YOUR GOAL: Restate the entries below word for word, omitting nothing.

ENTRIES SUPPLIED:
+---+

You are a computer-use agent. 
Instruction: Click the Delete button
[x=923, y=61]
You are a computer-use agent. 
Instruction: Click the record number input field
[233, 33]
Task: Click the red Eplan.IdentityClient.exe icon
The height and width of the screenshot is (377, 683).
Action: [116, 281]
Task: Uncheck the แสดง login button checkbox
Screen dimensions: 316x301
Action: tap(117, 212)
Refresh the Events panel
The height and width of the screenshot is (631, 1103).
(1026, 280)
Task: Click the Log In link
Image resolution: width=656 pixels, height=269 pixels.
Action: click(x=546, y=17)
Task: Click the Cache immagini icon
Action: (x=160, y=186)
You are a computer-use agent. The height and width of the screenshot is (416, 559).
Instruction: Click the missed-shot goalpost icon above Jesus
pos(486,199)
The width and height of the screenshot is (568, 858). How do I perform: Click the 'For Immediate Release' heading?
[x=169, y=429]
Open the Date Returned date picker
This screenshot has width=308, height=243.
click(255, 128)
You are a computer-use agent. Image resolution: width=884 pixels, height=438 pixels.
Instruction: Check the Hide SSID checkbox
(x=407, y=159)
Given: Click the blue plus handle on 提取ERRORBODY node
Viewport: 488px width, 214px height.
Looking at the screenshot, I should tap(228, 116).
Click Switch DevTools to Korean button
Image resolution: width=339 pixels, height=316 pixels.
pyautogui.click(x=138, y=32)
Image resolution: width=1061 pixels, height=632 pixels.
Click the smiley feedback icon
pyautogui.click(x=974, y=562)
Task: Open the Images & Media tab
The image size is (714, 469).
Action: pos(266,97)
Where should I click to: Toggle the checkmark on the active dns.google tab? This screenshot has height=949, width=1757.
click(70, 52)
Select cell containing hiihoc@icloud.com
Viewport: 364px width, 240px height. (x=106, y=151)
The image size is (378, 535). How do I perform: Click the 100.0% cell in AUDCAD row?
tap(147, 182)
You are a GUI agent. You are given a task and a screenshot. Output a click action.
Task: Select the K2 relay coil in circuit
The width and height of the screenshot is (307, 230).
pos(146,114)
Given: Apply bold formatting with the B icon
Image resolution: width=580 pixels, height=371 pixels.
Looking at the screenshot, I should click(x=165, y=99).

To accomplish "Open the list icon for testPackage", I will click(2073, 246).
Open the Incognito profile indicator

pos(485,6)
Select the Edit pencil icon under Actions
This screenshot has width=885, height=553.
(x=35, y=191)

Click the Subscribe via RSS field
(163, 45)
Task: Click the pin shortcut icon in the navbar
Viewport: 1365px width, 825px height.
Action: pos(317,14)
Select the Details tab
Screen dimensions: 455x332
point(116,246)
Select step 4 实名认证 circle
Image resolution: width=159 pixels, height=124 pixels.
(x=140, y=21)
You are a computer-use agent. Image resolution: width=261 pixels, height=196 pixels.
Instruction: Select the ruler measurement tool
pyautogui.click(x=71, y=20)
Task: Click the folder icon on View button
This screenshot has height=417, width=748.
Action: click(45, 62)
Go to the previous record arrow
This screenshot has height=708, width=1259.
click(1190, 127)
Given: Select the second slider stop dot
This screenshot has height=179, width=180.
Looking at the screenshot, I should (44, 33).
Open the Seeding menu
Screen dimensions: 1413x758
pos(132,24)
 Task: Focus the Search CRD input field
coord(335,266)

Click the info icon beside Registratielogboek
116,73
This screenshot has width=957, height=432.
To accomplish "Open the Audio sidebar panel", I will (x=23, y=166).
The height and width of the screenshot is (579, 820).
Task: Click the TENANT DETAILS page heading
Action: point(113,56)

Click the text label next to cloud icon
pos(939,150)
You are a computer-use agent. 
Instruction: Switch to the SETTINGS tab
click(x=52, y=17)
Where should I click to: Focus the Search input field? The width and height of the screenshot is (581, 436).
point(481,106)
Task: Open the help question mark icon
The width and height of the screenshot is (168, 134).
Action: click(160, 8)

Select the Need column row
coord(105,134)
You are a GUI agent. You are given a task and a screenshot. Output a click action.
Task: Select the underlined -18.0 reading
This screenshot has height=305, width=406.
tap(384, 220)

+---+

YOUR SOLUTION:
You are a computer-use agent. 
Instruction: Click the Delete button
[x=923, y=61]
You are a computer-use agent. 
Instruction: Click the record number input field
[233, 33]
Task: Click the red Eplan.IdentityClient.exe icon
The height and width of the screenshot is (377, 683).
Action: [116, 281]
Task: Uncheck the แสดง login button checkbox
Screen dimensions: 316x301
Action: tap(117, 212)
Refresh the Events panel
The height and width of the screenshot is (631, 1103).
(1026, 280)
Task: Click the Log In link
Image resolution: width=656 pixels, height=269 pixels.
Action: click(x=546, y=17)
Task: Click the Cache immagini icon
Action: (x=160, y=186)
You are a computer-use agent. The height and width of the screenshot is (416, 559).
Instruction: Click the missed-shot goalpost icon above Jesus
pos(486,199)
The width and height of the screenshot is (568, 858). How do I perform: Click the 'For Immediate Release' heading?
[x=169, y=429]
Open the Date Returned date picker
This screenshot has width=308, height=243.
click(255, 128)
You are a computer-use agent. Image resolution: width=884 pixels, height=438 pixels.
Instruction: Check the Hide SSID checkbox
(x=407, y=159)
Given: Click the blue plus handle on 提取ERRORBODY node
Viewport: 488px width, 214px height.
Looking at the screenshot, I should tap(228, 116).
Click Switch DevTools to Korean button
Image resolution: width=339 pixels, height=316 pixels.
pyautogui.click(x=138, y=32)
Image resolution: width=1061 pixels, height=632 pixels.
Click the smiley feedback icon
pyautogui.click(x=974, y=562)
Task: Open the Images & Media tab
The image size is (714, 469).
Action: pos(266,97)
Where should I click to: Toggle the checkmark on the active dns.google tab? This screenshot has height=949, width=1757.
click(70, 52)
Select cell containing hiihoc@icloud.com
Viewport: 364px width, 240px height. (x=106, y=151)
The image size is (378, 535). How do I perform: Click the 100.0% cell in AUDCAD row?
tap(147, 182)
You are a GUI agent. You are given a task and a screenshot. Output a click action.
Task: Select the K2 relay coil in circuit
The width and height of the screenshot is (307, 230).
pos(146,114)
Given: Apply bold formatting with the B icon
Image resolution: width=580 pixels, height=371 pixels.
Looking at the screenshot, I should click(x=165, y=99).

To accomplish "Open the list icon for testPackage", I will click(2073, 246).
Open the Incognito profile indicator

pos(485,6)
Select the Edit pencil icon under Actions
This screenshot has width=885, height=553.
(x=35, y=191)

Click the Subscribe via RSS field
(163, 45)
Task: Click the pin shortcut icon in the navbar
Viewport: 1365px width, 825px height.
Action: pos(317,14)
Select the Details tab
Screen dimensions: 455x332
point(116,246)
Select step 4 实名认证 circle
Image resolution: width=159 pixels, height=124 pixels.
(x=140, y=21)
You are a computer-use agent. Image resolution: width=261 pixels, height=196 pixels.
Instruction: Select the ruler measurement tool
pyautogui.click(x=71, y=20)
Task: Click the folder icon on View button
This screenshot has height=417, width=748.
Action: click(45, 62)
Go to the previous record arrow
This screenshot has height=708, width=1259.
click(1190, 127)
Given: Select the second slider stop dot
This screenshot has height=179, width=180.
Looking at the screenshot, I should (44, 33).
Open the Seeding menu
Screen dimensions: 1413x758
pos(132,24)
 Task: Focus the Search CRD input field
coord(335,266)

Click the info icon beside Registratielogboek
116,73
This screenshot has width=957, height=432.
To accomplish "Open the Audio sidebar panel", I will (x=23, y=166).
The height and width of the screenshot is (579, 820).
Task: Click the TENANT DETAILS page heading
Action: point(113,56)

Click the text label next to cloud icon
pos(939,150)
You are a computer-use agent. 
Instruction: Switch to the SETTINGS tab
click(x=52, y=17)
Where should I click to: Focus the Search input field? The width and height of the screenshot is (581, 436).
point(481,106)
Task: Open the help question mark icon
The width and height of the screenshot is (168, 134).
Action: click(160, 8)

Select the Need column row
coord(105,134)
You are a GUI agent. You are given a task and a screenshot. Output a click action.
Task: Select the underlined -18.0 reading
This screenshot has height=305, width=406.
tap(384, 220)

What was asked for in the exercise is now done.